··· Excerpted text

On Tue, Aug 11, 2009 at 9:39 AM, Ed Spencer<ed_spen...@umanitoba.ca> wrote:
> We backup 2 filesystems on tuesday, 2 filesystems on thursday, and 2 on
> saturday. We backup to disk and then clone to tape. Our backup people
> can only handle doing 2 filesystems per night.
>
> Creating more filesystems to increase the parallelism of our backup is
> one solution but its a major redesign of the of the mail system.

What is magical about a 1:1 mapping of backup job to file system?
According to the Networker manual[1], a save set in Networker can be
configured to back up certain directories.  According to some random
documentation about Cyrus[2], mail boxes fall under a pretty
predictable hierarchy.

······
··· Information shown

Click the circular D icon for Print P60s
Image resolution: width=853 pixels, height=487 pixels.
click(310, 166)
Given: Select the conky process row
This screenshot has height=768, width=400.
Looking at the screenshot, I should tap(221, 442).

······
··· Information shown

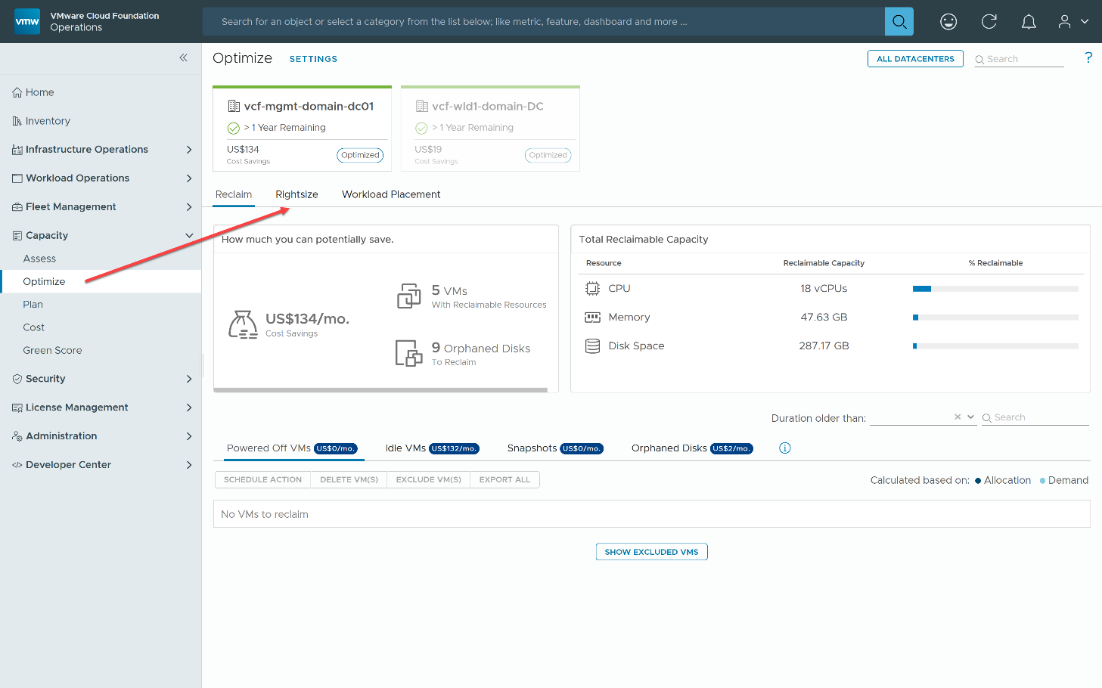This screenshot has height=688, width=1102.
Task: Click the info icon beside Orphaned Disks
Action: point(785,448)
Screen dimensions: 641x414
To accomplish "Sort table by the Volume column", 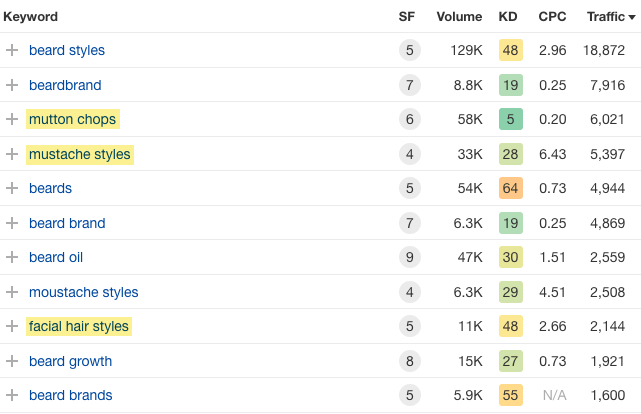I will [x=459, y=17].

······

Copy out the email reply about backing up mail filesystems above word for word, from its first line to its last.

On Tue, Aug 11, 2009 at 9:39 AM, Ed Spencer<ed_spen...@umanitoba.ca> wrote:
> We backup 2 filesystems on tuesday, 2 filesystems on thursday, and 2 on
> saturday. We backup to disk and then clone to tape. Our backup people
> can only handle doing 2 filesystems per night.
>
> Creating more filesystems to increase the parallelism of our backup is
> one solution but its a major redesign of the of the mail system.

What is magical about a 1:1 mapping of backup job to file system?
According to the Networker manual[1], a save set in Networker can be
configured to back up certain directories.  According to some random
documentation about Cyrus[2], mail boxes fall under a pretty
predictable hierarchy.